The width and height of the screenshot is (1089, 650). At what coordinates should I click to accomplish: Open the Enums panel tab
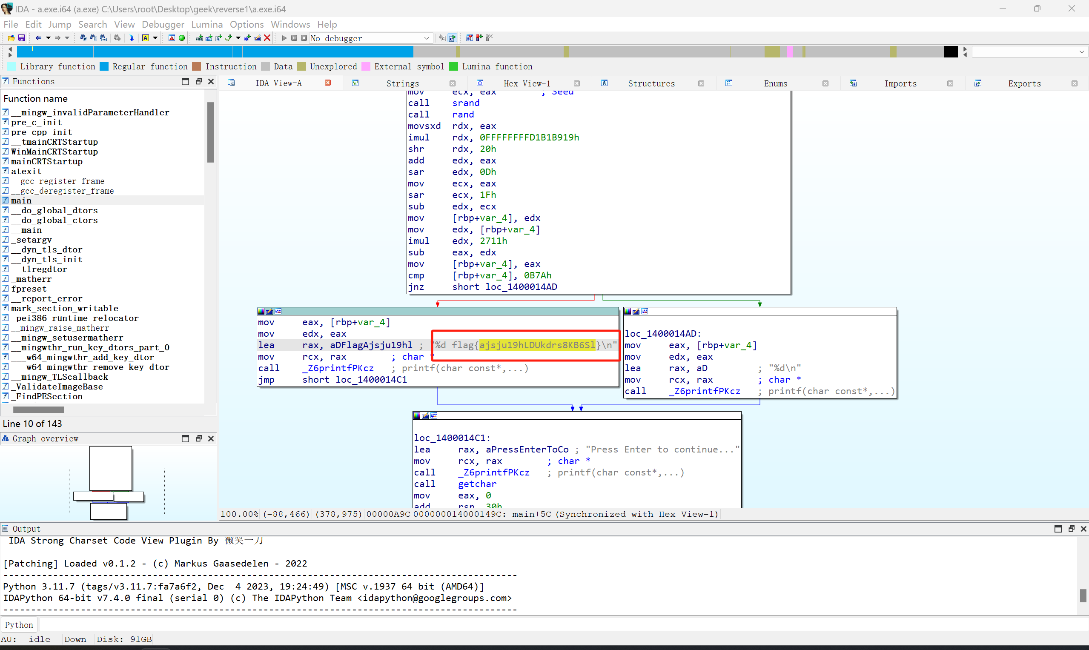775,83
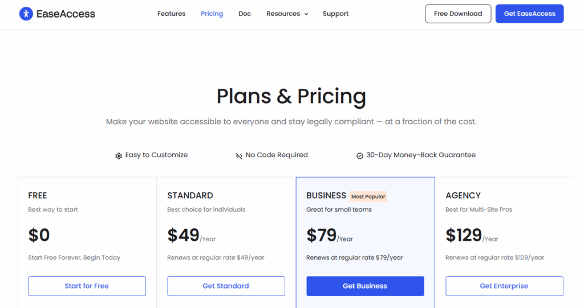This screenshot has width=584, height=308.
Task: Click the EaseAccess brand name text
Action: point(66,14)
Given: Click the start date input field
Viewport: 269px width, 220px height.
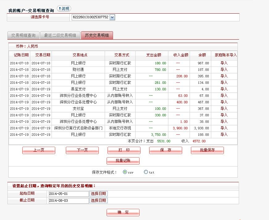Looking at the screenshot, I should (69, 194).
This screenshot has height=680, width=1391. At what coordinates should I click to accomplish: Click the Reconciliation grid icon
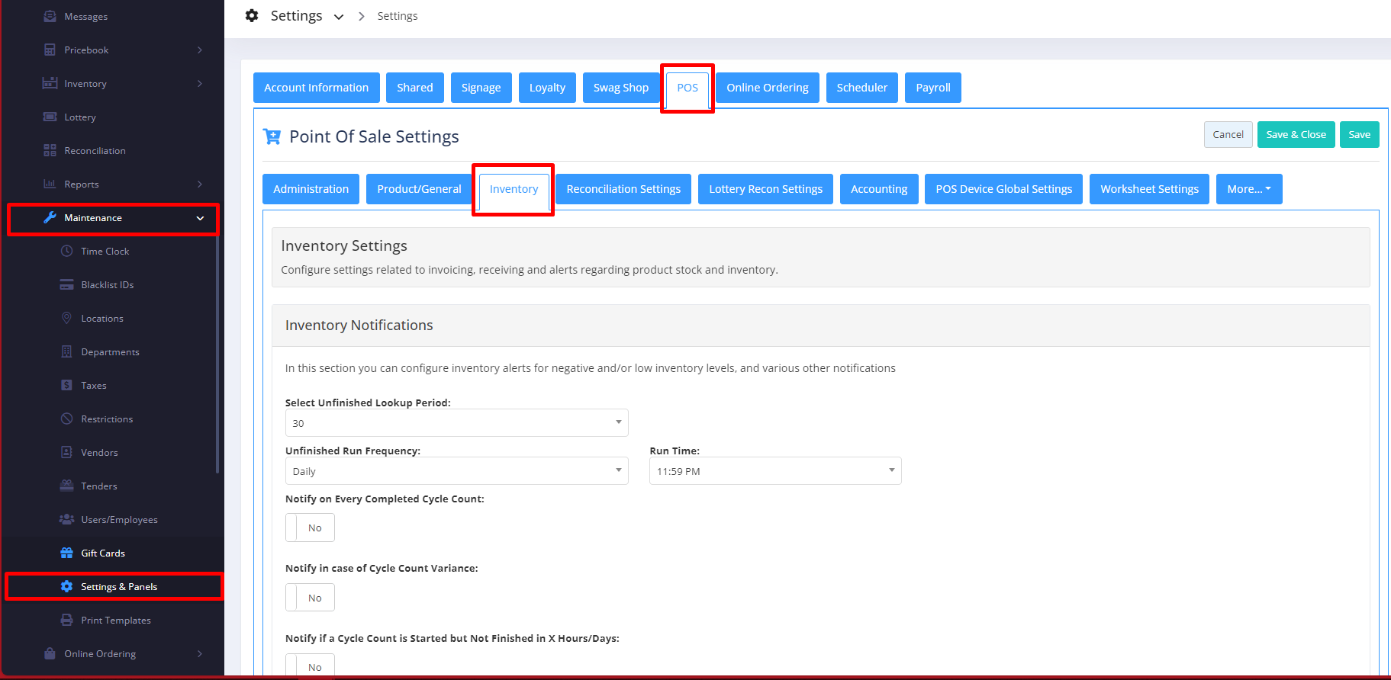point(50,150)
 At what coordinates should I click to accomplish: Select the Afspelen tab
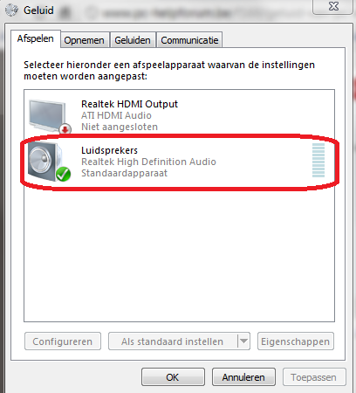pos(36,38)
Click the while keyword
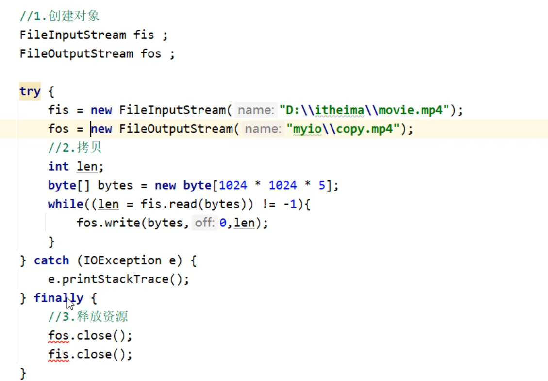The height and width of the screenshot is (381, 548). click(x=66, y=204)
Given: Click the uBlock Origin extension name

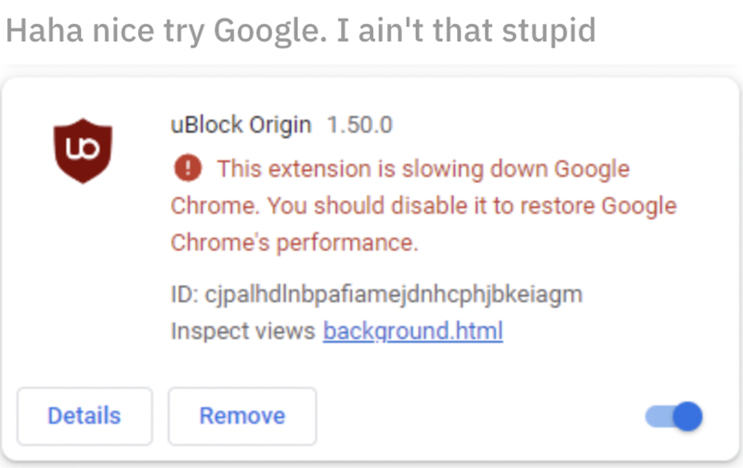Looking at the screenshot, I should pos(241,124).
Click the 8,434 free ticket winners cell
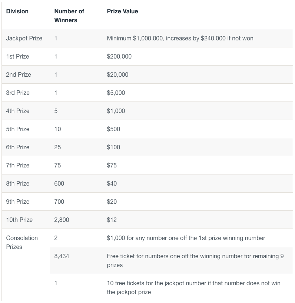The height and width of the screenshot is (303, 295). (x=62, y=256)
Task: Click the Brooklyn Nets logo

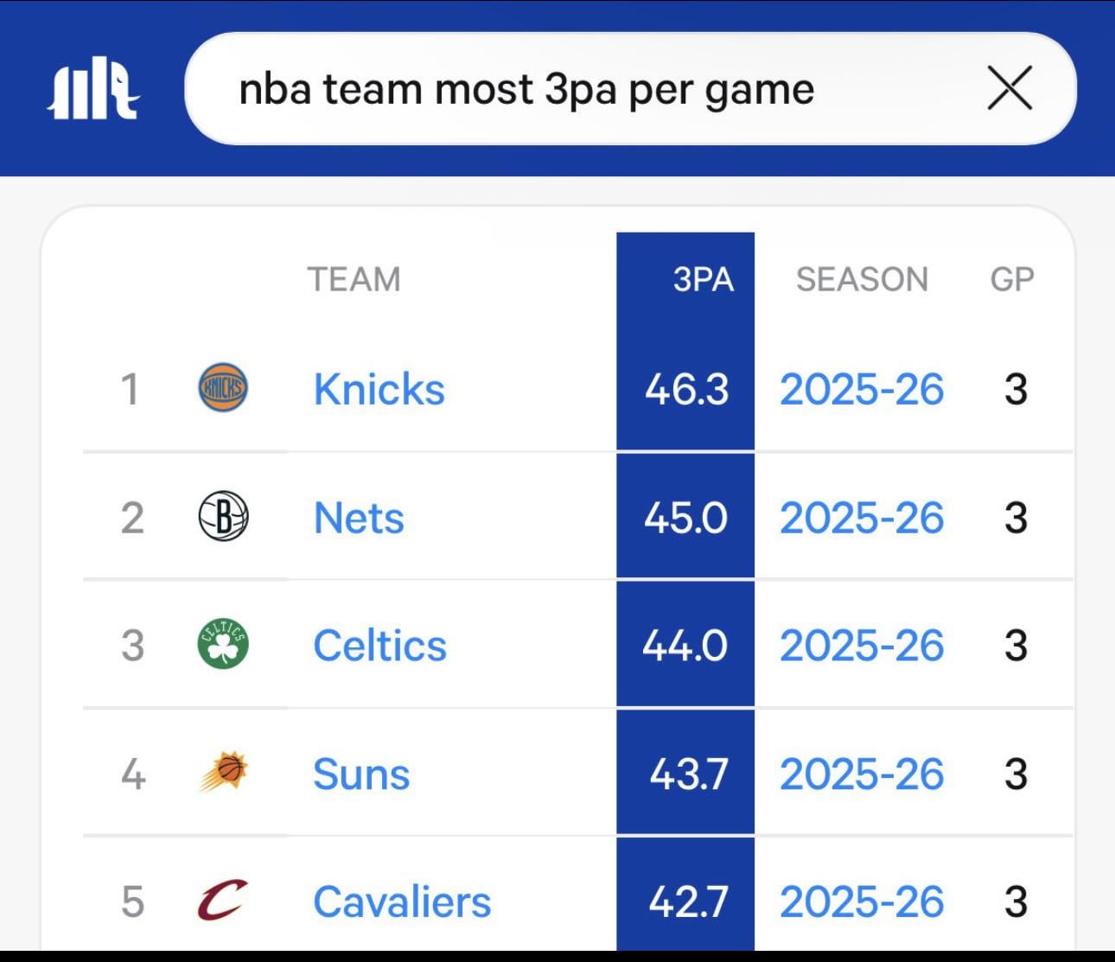Action: pos(223,517)
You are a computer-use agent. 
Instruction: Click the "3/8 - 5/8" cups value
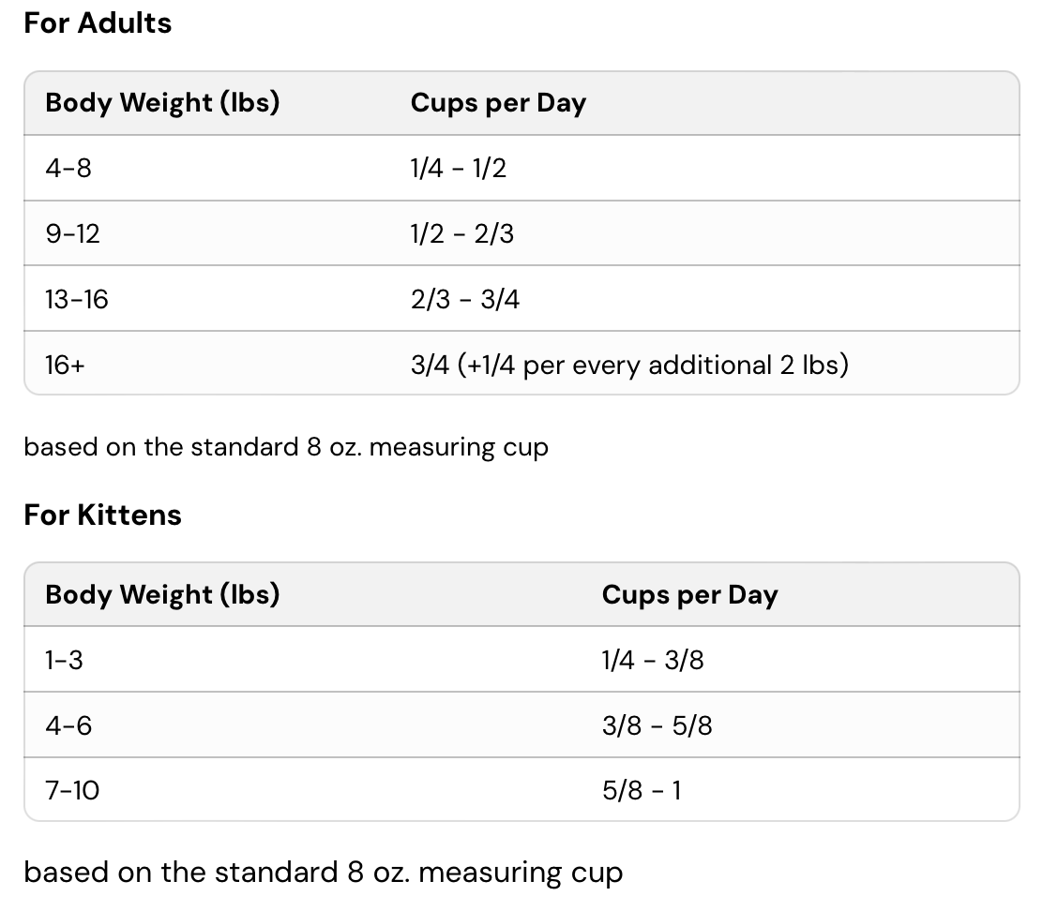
════════
**Instructions for the task**
Return all of the records above exactly as written. Omit each picture.

**The completed task**
The width and height of the screenshot is (1089, 650). At what coordinates should I click to accomplish: Open the Enums panel tab
775,83
This screenshot has width=584, height=308.
Task: Click the EaseAccess brand name text
Action: point(66,14)
Given: Click the start date input field
Viewport: 269px width, 220px height.
Looking at the screenshot, I should (69, 194).
This screenshot has height=680, width=1391. At what coordinates should I click to accomplish: Click the Reconciliation grid icon
point(50,150)
 At what coordinates should I click to accomplish: Select the Afspelen tab
pos(36,38)
Click the while keyword
The height and width of the screenshot is (381, 548). click(x=66, y=204)
Given: Click the uBlock Origin extension name

Looking at the screenshot, I should pos(241,124).
Click the 8,434 free ticket winners cell
The height and width of the screenshot is (303, 295). (x=62, y=256)
Task: Click the Brooklyn Nets logo

Action: pos(223,517)
You are a computer-use agent. 
Instruction: Click the "3/8 - 5/8" cups value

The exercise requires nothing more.